View full screen - View 1 of Lot 90. Seymchan Meteorite | Triangular Sculpture of Seymchan Meteorite Featuring Natural Internal Structure And External Surface.

Seymchan Meteorite | Triangular Sculpture of Seymchan Meteorite Featuring Natural Internal Structure And External Surface

No reserve

Lot Closed

December 3, 08:30 PM GMT

Estimate

14,000 - 18,000 USD

Lot Details

Description

Triangular Sculpture of Seymchan Meteorite Featuring Natural Internal Structure And External Surface

Pallasite – PMG 

Magadan District, Siberia, Russia (62°54’ N, 152°26’ E)


84 x 101 x 31mm (3.33 x 4 x 1.25 in.) and 764.9 grams (1.66 lbs.)

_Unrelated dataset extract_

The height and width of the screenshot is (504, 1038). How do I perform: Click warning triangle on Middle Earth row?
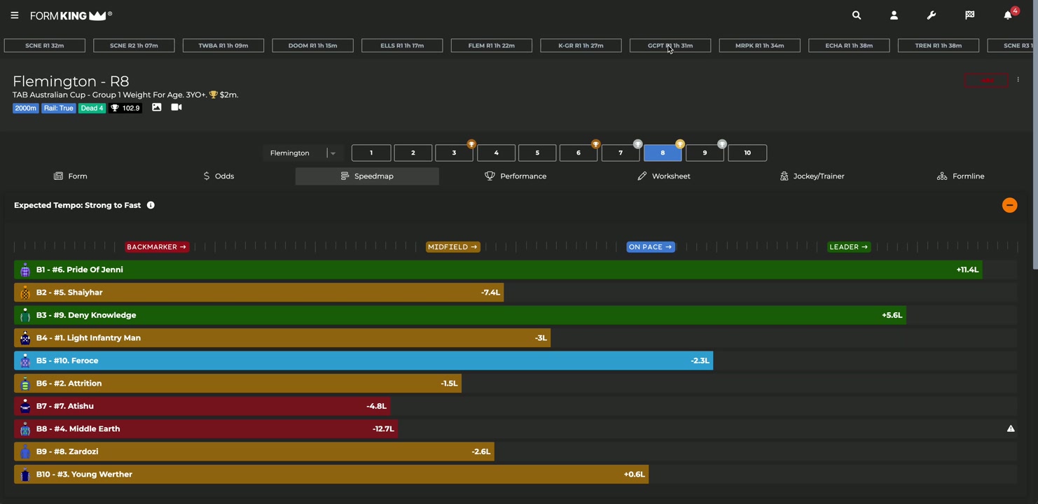point(1011,428)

Seymchan meteorites originated from the core-mantle boundary of an asteroid that broke apart during early solar system history. Following pinball-like impacts in space, a large mass was serendipitously bumped into an Earth-crossing orbit. Having arrived on Earth thousands of years ago, specimens of the Seymchan meteorite were first discovered in 1967 near the settlement of Seymchan in the Magadan District of Russia — the locality of Stalin’s gulags.

 

Some Seymchan meteorites contain gemstones from an asteroid’s mantle suspended in the metallic matrix (see lot 97). Some contain sections of mantle in discreet zones or bands (see lots 103 & 111) and, as is the case with the sample now offered, some consist entirely of the asteroid’s metallic core. The prominent latticework seen is referred to as a Widmanstätten pattern. It is the result of a slow cooling rate that provided sufficient time — millions of years — for two metallic alloys to orient into their crystalline habit. As the only place where this can happen is in the vacuum of space (and theoretically in Earth’s own core), the appearance of this pattern is diagnostic in the identification of a meteorite. The reverse features the natural exterior of the meteorite from which this sample was cut. Renowned Russian artisan Alexei Kovalev selected the section of material now seen and rendered it into this otherworldly sculptural form. A band at the perimeter of each face is highly polished. This is a superlative example of a Seymchan meteorite featuring its natural crystalline lattice and external surface celebrated in a unique modern sculpture.